Novel immune subtypes identification of HER2-positive breast cancer based on immunogenomic landscape.

HER2 positive BC is heterogeneous. But few studies discussed the classification of HER2-positive BC based on immune-related signatures. Using three publicly BC genomics datasets, we classified HER2 positive BC based on 33 immune-related signatures and used unsupervised machine learning methods to predict and perform the classification. We grouped three HER2-positive BC subtypes that we called Immune-High (IM-H), Immune-Medium (IM-M), and Immune-Low (IM-L), and manifested this categorization was predictable, duplicable and reliable by analyzing another dataset. Compared to other subtypes, IM-H had a higher immune cell infiltration level and stronger anti-tumor immune activities, as well as better clinical survival outcome. Besides these signatures, there were some cancer-related pathways which were hyperactivated in IM-H, including cytokine-cytokine receptor interactions, antigen processing and presentation pathways, natural killer cell-mediated cytotoxicity, Th1 and Th2 cell differentiation, chemokine signaling pathway, Th17 cell differentiation, B and T cell receptor signaling, NF-kappa B signaling, PD-L1 expression and PD-1 checkpoint pathway in cancer, TNF signaling, IL-17 signaling, NOD-like receptor signaling and Toll-like receptor signaling.
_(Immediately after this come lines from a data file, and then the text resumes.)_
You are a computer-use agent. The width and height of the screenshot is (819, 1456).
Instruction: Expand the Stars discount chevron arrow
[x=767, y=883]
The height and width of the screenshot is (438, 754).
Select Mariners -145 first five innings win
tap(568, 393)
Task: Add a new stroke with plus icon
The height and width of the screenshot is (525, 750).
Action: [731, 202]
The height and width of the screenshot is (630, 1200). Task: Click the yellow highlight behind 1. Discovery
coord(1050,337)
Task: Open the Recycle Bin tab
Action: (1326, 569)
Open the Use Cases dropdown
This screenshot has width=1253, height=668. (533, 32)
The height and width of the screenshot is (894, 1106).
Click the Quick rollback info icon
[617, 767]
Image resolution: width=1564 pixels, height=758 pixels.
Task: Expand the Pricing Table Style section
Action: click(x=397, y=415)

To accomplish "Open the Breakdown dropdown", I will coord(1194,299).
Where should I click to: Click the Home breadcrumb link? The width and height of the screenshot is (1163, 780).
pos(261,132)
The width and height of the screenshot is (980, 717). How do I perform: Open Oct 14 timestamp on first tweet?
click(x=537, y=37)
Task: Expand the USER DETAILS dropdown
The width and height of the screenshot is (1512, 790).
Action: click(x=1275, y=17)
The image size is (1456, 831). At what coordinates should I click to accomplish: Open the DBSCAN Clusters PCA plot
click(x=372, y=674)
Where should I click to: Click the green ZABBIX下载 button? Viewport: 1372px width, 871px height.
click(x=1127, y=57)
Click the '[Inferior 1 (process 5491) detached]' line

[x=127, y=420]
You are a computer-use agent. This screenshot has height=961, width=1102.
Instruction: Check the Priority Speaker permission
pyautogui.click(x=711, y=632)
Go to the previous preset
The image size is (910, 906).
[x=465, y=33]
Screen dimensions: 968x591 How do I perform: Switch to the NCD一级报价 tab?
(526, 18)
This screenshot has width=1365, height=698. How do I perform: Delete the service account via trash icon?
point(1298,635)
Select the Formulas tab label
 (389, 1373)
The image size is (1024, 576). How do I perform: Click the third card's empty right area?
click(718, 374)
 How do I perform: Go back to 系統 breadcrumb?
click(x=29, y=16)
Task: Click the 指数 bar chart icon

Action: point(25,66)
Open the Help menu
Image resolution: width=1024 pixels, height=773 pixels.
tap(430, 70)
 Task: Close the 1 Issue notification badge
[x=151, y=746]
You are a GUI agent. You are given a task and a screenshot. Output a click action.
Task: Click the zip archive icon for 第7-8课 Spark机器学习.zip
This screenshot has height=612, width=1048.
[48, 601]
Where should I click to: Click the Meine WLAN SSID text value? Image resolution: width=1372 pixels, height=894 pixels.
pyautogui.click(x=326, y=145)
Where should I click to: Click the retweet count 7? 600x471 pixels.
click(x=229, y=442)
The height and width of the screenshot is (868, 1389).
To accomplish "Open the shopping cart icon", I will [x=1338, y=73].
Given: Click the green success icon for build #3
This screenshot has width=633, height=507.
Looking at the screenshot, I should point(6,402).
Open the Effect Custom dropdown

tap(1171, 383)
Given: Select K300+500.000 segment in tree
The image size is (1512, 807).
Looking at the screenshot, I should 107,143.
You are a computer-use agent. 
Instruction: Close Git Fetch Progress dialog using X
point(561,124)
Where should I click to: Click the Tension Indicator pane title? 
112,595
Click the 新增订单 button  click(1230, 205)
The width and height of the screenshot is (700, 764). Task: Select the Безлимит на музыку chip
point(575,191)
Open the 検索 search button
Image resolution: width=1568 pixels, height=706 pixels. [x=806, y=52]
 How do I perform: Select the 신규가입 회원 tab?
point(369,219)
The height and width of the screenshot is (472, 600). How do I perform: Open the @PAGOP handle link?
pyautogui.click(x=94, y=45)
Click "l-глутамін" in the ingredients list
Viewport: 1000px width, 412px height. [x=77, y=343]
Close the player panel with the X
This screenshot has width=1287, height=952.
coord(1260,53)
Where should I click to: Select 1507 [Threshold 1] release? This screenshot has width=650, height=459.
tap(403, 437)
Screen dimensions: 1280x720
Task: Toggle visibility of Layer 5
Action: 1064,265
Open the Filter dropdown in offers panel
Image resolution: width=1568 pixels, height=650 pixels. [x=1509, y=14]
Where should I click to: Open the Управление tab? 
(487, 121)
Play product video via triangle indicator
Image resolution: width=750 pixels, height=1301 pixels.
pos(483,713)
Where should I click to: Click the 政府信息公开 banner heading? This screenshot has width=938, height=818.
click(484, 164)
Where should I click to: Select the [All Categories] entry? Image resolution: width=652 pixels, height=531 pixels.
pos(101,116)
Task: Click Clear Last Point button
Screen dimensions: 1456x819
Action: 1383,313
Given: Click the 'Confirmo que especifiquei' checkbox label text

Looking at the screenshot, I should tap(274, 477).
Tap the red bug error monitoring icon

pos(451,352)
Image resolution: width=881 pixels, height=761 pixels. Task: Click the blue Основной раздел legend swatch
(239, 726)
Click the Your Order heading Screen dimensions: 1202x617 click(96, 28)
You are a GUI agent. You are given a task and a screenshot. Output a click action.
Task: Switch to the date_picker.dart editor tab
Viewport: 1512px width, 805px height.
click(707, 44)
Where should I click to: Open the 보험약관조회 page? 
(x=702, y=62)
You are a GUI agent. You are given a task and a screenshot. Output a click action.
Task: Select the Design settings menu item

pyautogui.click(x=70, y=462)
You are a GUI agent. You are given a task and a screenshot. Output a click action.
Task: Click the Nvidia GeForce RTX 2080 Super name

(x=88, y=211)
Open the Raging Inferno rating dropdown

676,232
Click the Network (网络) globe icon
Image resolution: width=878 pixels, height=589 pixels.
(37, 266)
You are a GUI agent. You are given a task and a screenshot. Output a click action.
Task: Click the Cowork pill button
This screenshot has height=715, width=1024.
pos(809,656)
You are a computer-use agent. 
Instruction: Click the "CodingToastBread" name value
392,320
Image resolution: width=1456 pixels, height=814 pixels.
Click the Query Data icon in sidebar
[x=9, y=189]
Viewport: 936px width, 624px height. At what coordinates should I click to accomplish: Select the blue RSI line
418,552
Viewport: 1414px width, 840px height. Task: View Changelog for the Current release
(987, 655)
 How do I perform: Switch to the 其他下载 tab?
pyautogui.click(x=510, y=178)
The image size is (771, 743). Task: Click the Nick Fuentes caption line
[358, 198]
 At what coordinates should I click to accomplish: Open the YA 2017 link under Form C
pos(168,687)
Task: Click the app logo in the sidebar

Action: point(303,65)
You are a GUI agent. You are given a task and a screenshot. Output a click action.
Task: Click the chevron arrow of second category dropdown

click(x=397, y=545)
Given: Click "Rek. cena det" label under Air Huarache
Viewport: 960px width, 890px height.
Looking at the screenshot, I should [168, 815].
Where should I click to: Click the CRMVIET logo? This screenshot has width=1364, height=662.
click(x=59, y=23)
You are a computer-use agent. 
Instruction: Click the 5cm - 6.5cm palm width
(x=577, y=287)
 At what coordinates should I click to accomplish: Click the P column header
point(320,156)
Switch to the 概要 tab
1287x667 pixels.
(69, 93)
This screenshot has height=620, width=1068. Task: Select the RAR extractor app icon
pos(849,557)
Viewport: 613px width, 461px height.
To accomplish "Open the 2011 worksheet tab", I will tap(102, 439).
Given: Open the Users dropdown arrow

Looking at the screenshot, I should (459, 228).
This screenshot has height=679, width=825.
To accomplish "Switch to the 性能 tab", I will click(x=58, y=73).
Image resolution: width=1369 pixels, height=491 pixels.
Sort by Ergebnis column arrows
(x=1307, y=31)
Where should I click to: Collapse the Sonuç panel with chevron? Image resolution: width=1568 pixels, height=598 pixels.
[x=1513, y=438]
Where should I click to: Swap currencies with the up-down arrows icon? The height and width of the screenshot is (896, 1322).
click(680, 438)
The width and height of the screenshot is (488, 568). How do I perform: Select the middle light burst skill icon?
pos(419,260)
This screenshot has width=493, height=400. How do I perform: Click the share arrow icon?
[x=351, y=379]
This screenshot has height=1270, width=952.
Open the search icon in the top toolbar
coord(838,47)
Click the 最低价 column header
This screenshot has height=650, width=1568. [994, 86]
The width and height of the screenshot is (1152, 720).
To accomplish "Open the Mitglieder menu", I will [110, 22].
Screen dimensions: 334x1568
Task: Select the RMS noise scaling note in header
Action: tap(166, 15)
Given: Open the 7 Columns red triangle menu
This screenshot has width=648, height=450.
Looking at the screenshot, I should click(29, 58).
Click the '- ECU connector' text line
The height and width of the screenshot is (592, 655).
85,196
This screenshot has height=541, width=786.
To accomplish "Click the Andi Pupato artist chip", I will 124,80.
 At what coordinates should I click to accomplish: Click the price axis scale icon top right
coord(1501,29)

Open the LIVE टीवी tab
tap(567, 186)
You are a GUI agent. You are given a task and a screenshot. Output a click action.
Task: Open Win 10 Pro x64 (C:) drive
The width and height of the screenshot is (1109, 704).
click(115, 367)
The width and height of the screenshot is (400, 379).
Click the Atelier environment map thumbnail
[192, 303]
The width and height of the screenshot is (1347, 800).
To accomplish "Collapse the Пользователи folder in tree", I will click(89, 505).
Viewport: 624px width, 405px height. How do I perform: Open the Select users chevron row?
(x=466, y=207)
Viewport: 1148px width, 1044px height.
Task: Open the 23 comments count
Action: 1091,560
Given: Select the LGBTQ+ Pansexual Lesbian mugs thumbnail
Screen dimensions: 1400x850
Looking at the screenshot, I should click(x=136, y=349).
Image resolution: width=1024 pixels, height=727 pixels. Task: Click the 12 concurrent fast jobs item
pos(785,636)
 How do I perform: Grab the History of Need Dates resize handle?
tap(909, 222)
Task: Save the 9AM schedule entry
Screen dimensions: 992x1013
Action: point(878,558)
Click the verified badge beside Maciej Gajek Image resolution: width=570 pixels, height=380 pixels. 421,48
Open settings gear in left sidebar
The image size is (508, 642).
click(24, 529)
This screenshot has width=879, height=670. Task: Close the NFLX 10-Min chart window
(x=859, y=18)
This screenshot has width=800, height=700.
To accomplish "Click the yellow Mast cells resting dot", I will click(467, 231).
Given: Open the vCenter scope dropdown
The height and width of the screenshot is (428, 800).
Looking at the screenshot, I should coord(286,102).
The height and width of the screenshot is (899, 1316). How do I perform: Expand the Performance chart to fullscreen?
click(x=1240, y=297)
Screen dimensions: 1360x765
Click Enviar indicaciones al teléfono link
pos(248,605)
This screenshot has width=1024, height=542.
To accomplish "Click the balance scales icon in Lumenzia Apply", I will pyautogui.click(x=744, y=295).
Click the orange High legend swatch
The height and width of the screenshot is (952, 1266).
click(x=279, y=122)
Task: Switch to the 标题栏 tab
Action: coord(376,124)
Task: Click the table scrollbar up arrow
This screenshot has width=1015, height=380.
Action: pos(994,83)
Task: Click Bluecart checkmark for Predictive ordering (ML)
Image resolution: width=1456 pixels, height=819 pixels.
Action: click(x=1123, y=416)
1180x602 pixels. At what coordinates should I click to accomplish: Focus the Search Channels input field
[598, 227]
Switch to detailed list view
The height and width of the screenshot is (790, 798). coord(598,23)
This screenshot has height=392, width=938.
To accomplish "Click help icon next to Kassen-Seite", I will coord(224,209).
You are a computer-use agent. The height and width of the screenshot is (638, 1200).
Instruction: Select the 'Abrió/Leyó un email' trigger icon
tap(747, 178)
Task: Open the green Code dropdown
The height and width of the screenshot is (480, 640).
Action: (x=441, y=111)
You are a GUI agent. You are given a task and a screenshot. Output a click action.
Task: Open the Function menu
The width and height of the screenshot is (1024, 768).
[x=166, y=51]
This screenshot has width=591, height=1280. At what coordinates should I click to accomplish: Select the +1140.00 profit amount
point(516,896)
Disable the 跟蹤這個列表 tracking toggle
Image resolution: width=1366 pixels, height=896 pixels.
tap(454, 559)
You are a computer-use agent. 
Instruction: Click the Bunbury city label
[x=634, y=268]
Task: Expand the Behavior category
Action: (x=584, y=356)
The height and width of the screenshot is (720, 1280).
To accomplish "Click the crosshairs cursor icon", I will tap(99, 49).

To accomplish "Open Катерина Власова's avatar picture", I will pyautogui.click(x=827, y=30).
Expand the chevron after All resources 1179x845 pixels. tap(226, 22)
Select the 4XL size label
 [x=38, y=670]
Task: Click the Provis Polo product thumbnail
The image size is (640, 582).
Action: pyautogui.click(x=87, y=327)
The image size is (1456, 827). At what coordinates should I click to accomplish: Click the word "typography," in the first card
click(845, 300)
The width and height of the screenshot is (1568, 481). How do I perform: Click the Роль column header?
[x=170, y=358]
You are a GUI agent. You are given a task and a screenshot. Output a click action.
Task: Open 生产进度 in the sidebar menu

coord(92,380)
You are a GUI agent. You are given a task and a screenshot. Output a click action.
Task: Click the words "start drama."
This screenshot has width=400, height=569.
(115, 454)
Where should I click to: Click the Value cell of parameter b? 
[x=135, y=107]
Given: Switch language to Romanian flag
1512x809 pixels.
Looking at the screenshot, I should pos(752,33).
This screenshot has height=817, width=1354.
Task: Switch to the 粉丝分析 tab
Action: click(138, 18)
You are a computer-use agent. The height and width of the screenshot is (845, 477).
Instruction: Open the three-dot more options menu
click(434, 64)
By contrast, IM-L showed depressed immune-related signatures and enhanced activation of lycosylphosphatidylinositol-anchor biosynthesis and mismatch repair. Moreover, we discovered a gene co-expression network focused on eight transcription factor genes (EOMES, TBX21, GFI1, IRF4, POU2AF1, CIITA, FOXP3 and TOX) and one tumor suppress gene (PRF1), which were closely related with tumor immune. We identified three HER2-positive BC subtypes based on immune-related signatures, which had potential clinical implications and promoted the optimal stratification of HER2-positive BC responsive to immunotherapy.